TASK BRIEF:
Transcribe the records word for word, beginning with the first line and ending with the line that contains "シュウノールTOP (316, 120)"; include nothing else.

GIVEN RECORDS:
..............................

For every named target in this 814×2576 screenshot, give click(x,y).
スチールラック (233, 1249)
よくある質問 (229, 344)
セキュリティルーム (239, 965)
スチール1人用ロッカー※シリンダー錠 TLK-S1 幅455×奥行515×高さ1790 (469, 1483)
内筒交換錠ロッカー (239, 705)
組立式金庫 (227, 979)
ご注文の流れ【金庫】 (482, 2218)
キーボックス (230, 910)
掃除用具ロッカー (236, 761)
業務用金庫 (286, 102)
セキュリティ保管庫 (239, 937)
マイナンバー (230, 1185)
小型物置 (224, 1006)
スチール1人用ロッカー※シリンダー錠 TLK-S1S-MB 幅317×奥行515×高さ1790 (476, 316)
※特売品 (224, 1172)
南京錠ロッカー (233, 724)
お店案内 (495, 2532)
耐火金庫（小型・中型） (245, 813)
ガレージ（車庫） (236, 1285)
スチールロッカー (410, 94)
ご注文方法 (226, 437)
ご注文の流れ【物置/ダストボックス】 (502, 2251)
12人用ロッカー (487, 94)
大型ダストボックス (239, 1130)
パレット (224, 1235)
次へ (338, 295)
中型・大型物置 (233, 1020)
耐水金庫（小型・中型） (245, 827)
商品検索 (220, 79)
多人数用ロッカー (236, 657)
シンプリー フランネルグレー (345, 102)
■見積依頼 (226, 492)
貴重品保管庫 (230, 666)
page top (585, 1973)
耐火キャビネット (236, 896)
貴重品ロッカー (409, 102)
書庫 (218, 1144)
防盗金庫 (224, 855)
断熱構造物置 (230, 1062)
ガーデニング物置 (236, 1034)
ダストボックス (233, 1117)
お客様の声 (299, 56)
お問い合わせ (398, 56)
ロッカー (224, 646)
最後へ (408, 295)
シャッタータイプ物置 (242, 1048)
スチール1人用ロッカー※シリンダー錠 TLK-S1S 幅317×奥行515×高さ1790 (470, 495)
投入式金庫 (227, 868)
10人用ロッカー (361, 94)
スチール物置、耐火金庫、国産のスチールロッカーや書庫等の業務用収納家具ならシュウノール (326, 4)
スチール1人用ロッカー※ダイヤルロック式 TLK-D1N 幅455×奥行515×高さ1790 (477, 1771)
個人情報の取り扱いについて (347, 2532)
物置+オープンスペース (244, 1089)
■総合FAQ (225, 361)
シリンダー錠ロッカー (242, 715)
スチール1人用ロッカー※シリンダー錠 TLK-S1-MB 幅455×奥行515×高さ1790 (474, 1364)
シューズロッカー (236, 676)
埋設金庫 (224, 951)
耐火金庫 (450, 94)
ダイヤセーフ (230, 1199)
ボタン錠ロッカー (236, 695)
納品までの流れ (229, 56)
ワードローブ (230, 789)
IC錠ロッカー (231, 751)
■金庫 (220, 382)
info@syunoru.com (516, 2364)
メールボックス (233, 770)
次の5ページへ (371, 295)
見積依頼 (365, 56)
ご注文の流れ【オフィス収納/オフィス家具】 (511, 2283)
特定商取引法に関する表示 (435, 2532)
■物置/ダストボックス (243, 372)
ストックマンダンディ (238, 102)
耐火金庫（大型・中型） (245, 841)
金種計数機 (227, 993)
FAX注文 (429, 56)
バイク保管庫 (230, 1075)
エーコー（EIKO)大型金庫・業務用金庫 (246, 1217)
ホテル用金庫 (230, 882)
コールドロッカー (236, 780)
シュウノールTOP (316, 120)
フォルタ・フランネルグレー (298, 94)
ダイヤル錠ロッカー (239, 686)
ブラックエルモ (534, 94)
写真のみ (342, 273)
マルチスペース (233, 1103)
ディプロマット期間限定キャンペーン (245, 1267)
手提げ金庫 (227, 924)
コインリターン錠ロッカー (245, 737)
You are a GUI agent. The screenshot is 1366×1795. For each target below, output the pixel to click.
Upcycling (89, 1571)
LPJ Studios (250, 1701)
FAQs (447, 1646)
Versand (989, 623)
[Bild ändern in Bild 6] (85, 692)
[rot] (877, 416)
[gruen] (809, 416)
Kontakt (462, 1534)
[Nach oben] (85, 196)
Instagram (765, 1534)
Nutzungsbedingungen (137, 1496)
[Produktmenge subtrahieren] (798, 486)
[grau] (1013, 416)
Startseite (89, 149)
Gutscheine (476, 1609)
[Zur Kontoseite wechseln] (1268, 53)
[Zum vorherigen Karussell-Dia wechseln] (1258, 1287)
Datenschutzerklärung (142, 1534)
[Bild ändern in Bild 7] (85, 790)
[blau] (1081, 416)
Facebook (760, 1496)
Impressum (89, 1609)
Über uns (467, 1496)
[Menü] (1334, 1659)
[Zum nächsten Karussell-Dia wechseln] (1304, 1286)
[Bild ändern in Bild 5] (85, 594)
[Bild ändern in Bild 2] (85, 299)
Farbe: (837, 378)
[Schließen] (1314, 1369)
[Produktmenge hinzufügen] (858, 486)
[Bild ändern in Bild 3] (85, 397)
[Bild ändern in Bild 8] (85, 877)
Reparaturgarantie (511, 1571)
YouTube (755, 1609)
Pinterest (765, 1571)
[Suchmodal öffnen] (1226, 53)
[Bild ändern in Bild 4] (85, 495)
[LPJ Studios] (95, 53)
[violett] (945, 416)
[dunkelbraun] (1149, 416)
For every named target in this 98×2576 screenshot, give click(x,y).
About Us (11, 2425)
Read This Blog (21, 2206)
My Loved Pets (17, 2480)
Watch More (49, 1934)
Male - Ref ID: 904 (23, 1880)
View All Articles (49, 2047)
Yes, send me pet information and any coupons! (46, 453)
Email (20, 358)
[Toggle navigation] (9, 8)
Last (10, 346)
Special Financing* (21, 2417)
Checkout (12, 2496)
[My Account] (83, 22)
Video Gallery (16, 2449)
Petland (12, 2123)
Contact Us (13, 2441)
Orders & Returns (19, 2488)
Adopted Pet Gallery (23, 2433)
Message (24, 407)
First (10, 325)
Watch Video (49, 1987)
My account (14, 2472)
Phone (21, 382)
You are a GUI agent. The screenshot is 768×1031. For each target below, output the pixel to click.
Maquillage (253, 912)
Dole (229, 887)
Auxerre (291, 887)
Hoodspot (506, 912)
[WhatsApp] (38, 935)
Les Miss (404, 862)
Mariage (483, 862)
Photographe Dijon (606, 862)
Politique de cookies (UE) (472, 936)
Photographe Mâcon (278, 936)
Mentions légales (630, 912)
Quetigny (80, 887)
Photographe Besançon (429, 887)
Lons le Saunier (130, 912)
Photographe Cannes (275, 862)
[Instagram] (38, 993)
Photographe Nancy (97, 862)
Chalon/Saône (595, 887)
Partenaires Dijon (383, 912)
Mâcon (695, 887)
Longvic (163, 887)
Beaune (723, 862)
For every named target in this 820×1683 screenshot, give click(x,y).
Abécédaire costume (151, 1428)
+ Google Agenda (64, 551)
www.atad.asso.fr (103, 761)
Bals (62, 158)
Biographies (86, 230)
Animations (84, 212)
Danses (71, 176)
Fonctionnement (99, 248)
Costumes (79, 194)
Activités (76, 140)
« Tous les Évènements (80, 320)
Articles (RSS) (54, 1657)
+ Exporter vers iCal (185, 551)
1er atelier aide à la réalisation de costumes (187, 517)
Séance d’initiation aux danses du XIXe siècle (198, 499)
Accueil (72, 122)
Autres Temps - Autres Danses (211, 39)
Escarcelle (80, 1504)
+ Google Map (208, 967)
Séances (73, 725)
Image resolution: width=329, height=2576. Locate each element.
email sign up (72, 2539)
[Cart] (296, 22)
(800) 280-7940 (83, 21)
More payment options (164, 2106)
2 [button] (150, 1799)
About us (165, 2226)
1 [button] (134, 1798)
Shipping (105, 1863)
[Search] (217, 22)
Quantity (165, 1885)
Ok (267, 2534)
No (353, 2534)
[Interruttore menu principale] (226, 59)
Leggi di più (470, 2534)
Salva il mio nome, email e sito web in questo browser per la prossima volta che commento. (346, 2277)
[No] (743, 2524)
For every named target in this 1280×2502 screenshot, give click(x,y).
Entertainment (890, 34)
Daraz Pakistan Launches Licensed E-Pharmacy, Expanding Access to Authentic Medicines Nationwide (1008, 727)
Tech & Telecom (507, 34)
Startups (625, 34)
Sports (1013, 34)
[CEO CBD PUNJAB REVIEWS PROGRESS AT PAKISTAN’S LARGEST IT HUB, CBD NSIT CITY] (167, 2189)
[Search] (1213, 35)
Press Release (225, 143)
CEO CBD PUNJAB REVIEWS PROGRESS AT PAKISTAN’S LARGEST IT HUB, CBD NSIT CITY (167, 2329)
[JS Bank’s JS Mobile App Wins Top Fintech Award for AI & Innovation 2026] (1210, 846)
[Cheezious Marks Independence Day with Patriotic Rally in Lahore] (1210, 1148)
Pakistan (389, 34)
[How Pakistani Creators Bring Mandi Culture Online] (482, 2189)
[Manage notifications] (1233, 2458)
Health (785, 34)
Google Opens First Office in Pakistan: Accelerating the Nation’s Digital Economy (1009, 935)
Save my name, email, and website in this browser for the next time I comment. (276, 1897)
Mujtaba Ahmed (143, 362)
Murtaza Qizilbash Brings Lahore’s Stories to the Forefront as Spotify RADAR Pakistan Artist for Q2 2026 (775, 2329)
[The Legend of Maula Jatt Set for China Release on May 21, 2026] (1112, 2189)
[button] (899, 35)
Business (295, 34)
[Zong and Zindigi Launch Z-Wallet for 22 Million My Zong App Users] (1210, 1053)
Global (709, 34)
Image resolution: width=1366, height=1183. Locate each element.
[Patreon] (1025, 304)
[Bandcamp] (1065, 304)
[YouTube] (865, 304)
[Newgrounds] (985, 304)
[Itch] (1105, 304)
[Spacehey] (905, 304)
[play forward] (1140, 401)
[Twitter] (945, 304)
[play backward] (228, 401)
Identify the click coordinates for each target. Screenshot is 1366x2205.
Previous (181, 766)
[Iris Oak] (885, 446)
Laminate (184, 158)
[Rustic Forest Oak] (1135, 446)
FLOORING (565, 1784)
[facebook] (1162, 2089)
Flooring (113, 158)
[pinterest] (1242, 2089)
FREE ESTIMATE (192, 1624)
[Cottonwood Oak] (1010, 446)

..............................

RESULT BELOW:
For every named target in this 814×2576 screenshot, give click(x,y).
スチールラック (233, 1249)
よくある質問 (229, 344)
セキュリティルーム (239, 965)
スチール1人用ロッカー※シリンダー錠 TLK-S1 幅455×奥行515×高さ1790 (469, 1483)
内筒交換錠ロッカー (239, 705)
組立式金庫 (227, 979)
ご注文の流れ【金庫】 (482, 2218)
キーボックス (230, 910)
掃除用具ロッカー (236, 761)
業務用金庫 (286, 102)
セキュリティ保管庫 (239, 937)
マイナンバー (230, 1185)
小型物置 (224, 1006)
スチール1人用ロッカー※シリンダー錠 TLK-S1S-MB 幅317×奥行515×高さ1790 (476, 316)
※特売品 (224, 1172)
南京錠ロッカー (233, 724)
お店案内 (495, 2532)
耐火金庫（小型・中型） (245, 813)
ガレージ（車庫） (236, 1285)
スチールロッカー (410, 94)
ご注文方法 (226, 437)
ご注文の流れ【物置/ダストボックス】 (502, 2251)
12人用ロッカー (487, 94)
大型ダストボックス (239, 1130)
パレット (224, 1235)
次へ (338, 295)
中型・大型物置 (233, 1020)
耐水金庫（小型・中型） (245, 827)
商品検索 (220, 79)
多人数用ロッカー (236, 657)
シンプリー フランネルグレー (345, 102)
■見積依頼 (226, 492)
貴重品保管庫 (230, 666)
page top (585, 1973)
耐火キャビネット (236, 896)
貴重品ロッカー (409, 102)
書庫 (218, 1144)
防盗金庫 (224, 855)
断熱構造物置 (230, 1062)
ガーデニング物置 (236, 1034)
ダストボックス (233, 1117)
お客様の声 (299, 56)
お問い合わせ (398, 56)
ロッカー (224, 646)
最後へ (408, 295)
シャッタータイプ物置 (242, 1048)
スチール1人用ロッカー※シリンダー錠 TLK-S1S 幅317×奥行515×高さ1790 (470, 495)
投入式金庫 (227, 868)
10人用ロッカー (361, 94)
スチール物置、耐火金庫、国産のスチールロッカーや書庫等の業務用収納家具ならシュウノール (326, 4)
スチール1人用ロッカー※ダイヤルロック式 TLK-D1N 幅455×奥行515×高さ1790 (477, 1771)
個人情報の取り扱いについて (347, 2532)
物置+オープンスペース (244, 1089)
■総合FAQ (225, 361)
シリンダー錠ロッカー (242, 715)
スチール1人用ロッカー※シリンダー錠 TLK-S1-MB 幅455×奥行515×高さ1790 (474, 1364)
シューズロッカー (236, 676)
埋設金庫 (224, 951)
耐火金庫 (450, 94)
ダイヤセーフ (230, 1199)
ボタン錠ロッカー (236, 695)
納品までの流れ (229, 56)
ワードローブ (230, 789)
IC錠ロッカー (231, 751)
■金庫 (220, 382)
info@syunoru.com (516, 2364)
メールボックス (233, 770)
次の5ページへ (371, 295)
見積依頼 (365, 56)
ご注文の流れ【オフィス収納/オフィス家具】 (511, 2283)
特定商取引法に関する表示 (435, 2532)
■物置/ダストボックス (243, 372)
ストックマンダンディ (238, 102)
耐火金庫（大型・中型） (245, 841)
金種計数機 (227, 993)
FAX注文 (429, 56)
バイク保管庫 (230, 1075)
エーコー（EIKO)大型金庫・業務用金庫 (246, 1217)
ホテル用金庫 (230, 882)
コールドロッカー (236, 780)
シュウノールTOP (316, 120)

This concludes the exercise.